Tatkala saya sudah berada di seberang jalan, benak saya membayangkan sebuah pabrik gula besar yang di bagian mukanya terpampang angka tahun 1926, tahun dimana PG Prembun diperbesar dan diperbauri mesin-mesinnya seiring dengan perluasan ladang tebu PG Prembun. Selama PG Prembun beroperasi, diadakan perayaan meriah setiap musim giling tiba. Acara perayaan dilangsungkan dari pagi hingga malam hari. Berbagai hiburan digelar seperti perlombaan balap sepeda, pemutaran layar tancap, pertunjukan drama dan kabaret, peragaan busana, dan jamuan makan malam. Selain itu diadakan pula upacara selamatan yang diadakan di dalam pabrik dengan harapan musim giling dapat berjalan tanpa menemui kendala (De Indishce Courant, 3 Mei 1930). Musim giling tahun 1932 menjadi musim giling terakhir PG Prembun karena setahun berikutnya pabrik ditutup (De Tijd, 12 Oktober 1939). Hal tersebut dapat dimaklumi mengingat saat itu merupakan tahun-tahun tersulut untuk banyak pabrik gula di Jawa akibat depresi ekonomi yang menyebabkan banyak pabrik gula ditutup untuk memperbaiki harga gula yang sempat merosot di pasaran. Bekas rumah-rumah pegawai kemudian disewakan untuk perorangan dan pegawai negeri sipil pribumi. Pada tahun 1938, direksi Nederlandsch Indie Landbouw Maatschppij bernegosasi dengan pemerintah kolonial untuk menghidupkan kembali PG Prembun pada tahun berikutnya sebagai pabrik karung goni dengan tujuan untuk meningkatkan ekonomi masyarakat sekitar. Selanjutnya pada masa agresi Militer Belanda II, bangunan PG Prembun digunakan sebagai markas pasukan Belanda (De Locomotief, 4 Januari 1949).
Kompleks rumah pegawai PG Prembun. Gambar diambil dari dekat jalur kereta api. ( troppenmuseum.nl ).
Para pegawai administrasi yang sedang bekerja ( sumber ; troppenmuseum.nl ).
Bangunan utama PG Prembun memang telah lama lenyap, tapi tak diketahui apa sebab ia akhirnya berhenti bergiling dan bangunan pabriknya hilang begitu saja. Tapi beruntung, pabrik gula itu masih meninggalkan rekam jejak berupa dokumentasi foto. Sekitar tahun 1920an, kompleks pabrik gula itu sempat direkam citra visualnya dari udara. Foto itu setidaknya memberikan gambaran kepada kita yang hidup di zaman sekarang seperti apa rupa PG Prembun di masa ketika ia masih berjaya.

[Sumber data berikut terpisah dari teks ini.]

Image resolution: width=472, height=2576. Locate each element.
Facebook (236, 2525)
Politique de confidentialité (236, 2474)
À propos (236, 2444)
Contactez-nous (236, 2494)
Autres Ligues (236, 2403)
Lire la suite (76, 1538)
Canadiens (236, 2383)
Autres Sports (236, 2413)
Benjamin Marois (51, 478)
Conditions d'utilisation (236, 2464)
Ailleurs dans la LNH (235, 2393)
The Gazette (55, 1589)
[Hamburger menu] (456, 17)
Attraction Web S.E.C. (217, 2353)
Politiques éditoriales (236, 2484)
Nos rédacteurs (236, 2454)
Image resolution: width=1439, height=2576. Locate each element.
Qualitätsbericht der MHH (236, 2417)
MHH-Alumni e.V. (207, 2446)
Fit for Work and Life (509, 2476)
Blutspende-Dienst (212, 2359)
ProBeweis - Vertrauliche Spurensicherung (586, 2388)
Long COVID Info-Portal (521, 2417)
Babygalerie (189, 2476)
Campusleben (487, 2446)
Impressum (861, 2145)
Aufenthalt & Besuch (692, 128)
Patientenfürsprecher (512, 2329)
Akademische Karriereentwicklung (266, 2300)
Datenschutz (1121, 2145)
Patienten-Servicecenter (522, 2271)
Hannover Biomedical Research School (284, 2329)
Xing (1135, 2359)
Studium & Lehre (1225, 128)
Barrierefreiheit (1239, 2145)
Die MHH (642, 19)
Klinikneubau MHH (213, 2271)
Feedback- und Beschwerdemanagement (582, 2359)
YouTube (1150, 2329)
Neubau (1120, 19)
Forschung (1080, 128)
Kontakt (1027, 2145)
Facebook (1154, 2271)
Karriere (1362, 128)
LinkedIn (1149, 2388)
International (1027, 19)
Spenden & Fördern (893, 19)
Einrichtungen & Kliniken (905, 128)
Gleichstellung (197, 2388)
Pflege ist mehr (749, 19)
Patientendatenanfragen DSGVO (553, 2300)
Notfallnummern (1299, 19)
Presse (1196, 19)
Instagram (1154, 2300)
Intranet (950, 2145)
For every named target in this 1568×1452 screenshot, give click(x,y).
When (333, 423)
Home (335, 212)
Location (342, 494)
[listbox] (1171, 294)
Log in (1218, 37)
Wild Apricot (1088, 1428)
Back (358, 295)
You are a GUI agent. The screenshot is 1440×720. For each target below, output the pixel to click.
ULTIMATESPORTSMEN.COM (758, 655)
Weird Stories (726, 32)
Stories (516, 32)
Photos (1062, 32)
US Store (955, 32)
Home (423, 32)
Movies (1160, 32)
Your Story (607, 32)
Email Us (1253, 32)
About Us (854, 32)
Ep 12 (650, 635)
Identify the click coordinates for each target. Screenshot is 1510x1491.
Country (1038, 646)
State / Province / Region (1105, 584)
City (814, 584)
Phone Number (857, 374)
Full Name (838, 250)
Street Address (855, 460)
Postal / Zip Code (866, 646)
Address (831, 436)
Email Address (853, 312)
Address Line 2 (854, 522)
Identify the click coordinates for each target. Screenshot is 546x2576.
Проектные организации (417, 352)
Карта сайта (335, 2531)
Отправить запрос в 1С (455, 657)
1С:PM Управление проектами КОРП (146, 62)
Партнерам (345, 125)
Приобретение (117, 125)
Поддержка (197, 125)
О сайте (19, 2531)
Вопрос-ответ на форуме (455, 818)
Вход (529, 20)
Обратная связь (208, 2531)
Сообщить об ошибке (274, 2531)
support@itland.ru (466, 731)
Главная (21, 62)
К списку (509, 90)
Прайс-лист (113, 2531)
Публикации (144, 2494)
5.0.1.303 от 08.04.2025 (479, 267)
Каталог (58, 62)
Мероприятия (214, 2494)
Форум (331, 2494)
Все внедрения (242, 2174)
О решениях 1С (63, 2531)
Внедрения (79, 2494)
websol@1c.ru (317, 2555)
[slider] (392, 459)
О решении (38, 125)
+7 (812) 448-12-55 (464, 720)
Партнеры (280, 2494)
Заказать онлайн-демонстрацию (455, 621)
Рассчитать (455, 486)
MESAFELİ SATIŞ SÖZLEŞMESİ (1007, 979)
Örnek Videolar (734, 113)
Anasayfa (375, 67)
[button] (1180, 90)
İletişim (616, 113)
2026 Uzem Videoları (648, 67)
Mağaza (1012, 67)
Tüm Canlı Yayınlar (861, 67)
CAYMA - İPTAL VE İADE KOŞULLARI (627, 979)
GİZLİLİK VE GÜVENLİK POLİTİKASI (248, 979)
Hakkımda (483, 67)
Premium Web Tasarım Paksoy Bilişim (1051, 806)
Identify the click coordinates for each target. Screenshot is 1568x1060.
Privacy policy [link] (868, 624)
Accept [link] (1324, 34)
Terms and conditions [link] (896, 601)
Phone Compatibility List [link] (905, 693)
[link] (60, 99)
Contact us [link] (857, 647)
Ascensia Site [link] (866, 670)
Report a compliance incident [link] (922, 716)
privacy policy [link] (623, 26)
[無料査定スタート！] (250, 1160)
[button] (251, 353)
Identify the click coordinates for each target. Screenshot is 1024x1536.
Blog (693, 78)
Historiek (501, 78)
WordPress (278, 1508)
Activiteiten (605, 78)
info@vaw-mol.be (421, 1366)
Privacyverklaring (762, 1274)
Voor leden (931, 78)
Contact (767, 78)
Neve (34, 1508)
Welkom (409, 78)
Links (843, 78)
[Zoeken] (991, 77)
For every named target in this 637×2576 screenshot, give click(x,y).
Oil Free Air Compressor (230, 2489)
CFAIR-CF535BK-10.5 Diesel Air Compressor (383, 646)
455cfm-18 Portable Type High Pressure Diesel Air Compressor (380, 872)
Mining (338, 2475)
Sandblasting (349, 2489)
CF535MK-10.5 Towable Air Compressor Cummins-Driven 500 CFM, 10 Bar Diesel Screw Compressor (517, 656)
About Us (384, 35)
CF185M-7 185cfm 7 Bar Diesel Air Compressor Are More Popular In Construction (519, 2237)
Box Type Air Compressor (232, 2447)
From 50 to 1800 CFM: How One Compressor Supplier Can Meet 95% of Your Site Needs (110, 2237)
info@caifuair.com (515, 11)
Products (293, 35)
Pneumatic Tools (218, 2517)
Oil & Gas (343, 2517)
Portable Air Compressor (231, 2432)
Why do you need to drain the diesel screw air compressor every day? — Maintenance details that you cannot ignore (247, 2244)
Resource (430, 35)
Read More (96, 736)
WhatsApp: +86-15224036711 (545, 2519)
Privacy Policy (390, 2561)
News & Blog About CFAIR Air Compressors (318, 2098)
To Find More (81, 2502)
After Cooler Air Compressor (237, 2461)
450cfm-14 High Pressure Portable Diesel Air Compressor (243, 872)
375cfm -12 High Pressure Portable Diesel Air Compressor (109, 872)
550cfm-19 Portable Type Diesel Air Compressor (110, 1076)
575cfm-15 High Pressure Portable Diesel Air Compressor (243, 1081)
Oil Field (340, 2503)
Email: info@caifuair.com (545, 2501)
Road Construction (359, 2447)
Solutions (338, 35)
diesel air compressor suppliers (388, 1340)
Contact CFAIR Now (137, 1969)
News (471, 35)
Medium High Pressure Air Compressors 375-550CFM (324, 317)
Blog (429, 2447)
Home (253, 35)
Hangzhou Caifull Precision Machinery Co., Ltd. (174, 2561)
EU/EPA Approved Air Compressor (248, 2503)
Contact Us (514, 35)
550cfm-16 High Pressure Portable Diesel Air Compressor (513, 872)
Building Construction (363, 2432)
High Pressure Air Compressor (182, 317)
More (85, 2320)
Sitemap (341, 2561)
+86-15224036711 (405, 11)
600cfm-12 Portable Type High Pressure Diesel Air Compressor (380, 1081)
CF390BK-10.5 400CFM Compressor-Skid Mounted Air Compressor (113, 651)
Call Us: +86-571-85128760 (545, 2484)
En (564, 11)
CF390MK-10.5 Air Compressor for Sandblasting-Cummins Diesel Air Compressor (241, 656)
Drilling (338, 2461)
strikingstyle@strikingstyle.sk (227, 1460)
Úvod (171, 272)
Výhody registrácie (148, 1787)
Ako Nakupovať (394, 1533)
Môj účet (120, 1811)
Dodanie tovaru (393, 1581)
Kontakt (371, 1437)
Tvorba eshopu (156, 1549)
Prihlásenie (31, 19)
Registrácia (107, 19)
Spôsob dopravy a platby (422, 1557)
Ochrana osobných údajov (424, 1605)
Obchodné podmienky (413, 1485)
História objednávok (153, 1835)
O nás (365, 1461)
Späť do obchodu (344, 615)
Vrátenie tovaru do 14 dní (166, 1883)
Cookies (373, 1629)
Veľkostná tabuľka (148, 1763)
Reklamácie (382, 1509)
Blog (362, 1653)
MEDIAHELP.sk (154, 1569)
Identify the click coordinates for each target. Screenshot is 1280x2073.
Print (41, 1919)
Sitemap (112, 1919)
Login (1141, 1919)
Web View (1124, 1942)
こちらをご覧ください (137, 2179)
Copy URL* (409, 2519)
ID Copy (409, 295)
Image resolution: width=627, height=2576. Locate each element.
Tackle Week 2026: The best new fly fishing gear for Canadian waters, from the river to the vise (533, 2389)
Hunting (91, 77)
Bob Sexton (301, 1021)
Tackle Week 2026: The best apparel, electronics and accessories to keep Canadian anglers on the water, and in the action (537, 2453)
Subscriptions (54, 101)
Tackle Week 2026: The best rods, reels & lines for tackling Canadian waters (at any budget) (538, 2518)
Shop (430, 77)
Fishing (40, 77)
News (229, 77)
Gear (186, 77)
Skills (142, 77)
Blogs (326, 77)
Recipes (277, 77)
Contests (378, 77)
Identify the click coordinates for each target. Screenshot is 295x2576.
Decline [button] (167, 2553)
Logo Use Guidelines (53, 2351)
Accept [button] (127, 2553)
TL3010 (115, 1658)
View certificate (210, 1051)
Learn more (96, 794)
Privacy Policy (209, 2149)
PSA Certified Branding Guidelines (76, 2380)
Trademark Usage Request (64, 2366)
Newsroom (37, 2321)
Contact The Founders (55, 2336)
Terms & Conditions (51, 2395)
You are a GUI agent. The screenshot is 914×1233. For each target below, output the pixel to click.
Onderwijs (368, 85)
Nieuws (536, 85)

Bangunan bekas rumah dinas yang berada di pinggir jalan raya.


Tiga rumah identik di pinggir jalur rel Kutoarjo-Kebumen.
Salah satu bekas rumah dinas pegawai PG Prembun yang masih lumayan terjaga.
Di sisi selatan jalan, saya banyak sekali menemukan rumah-rumah bergaya kolonial yang masih ada sangkut pautnya dengan PG Prembun. Rumah-rumah itu dahulu diperuntukan bagi karyawan menengah setingkat di bawah administrateur. Secara tugasnya, karyawan pabrik gula dibagi menjadi dua bagian, yakni bagian kebun dan bagian pabrik. Pada zaman dahulu, pabrik gula tidak hanya berkutat pada tahap pengolahan gula semata namun juga sampai tahap penyiapan bahan mentah, yakni tanaman tebu. Pabrik harus memastikan ketersediaan tanah, air, dan tanaman tebu yang hendak diolah. Untuk perkara ini, pabrik mempekerjakan ahli pertanian dan irigasi yang akan mengawasi jalannya penanaman tebu di lapangan. Berikutnya untuk karyawan bagian pabrik, bagian ini dibagi menjadi tiga bidang, yakni mesin, kimia, dan administrasi. Bagian mesin bertanggung jawab pada urusan permesinan. Sementara bagian kimia atau chemist bertugas untuk memastikan mutu gula yang dihasilkan sesuai standar. Selanjutnya pada bagian administrasi memiliki tugas tata usaha dan pembukuan (Tichelaar, 1927: 48-50). Para pegawai menengah ini yang mayoritas adalah orang Eropa diberi fasilitas dari pabri berupa rumah tinggal tersebut berukuran sedang namun dibangun mengikuti standar kesehatan. Rumah tinggal yang saling berdekatan itu akhirnya membentuk semacam industrial village. Saat ini, karena lokasinya berada di pinggir jalan yang strategis, banyak yang akhirnya berubah wujud menjadi toko-toko.
Bangunan kamar bola yang hanya menyisakan struktur dinding saja.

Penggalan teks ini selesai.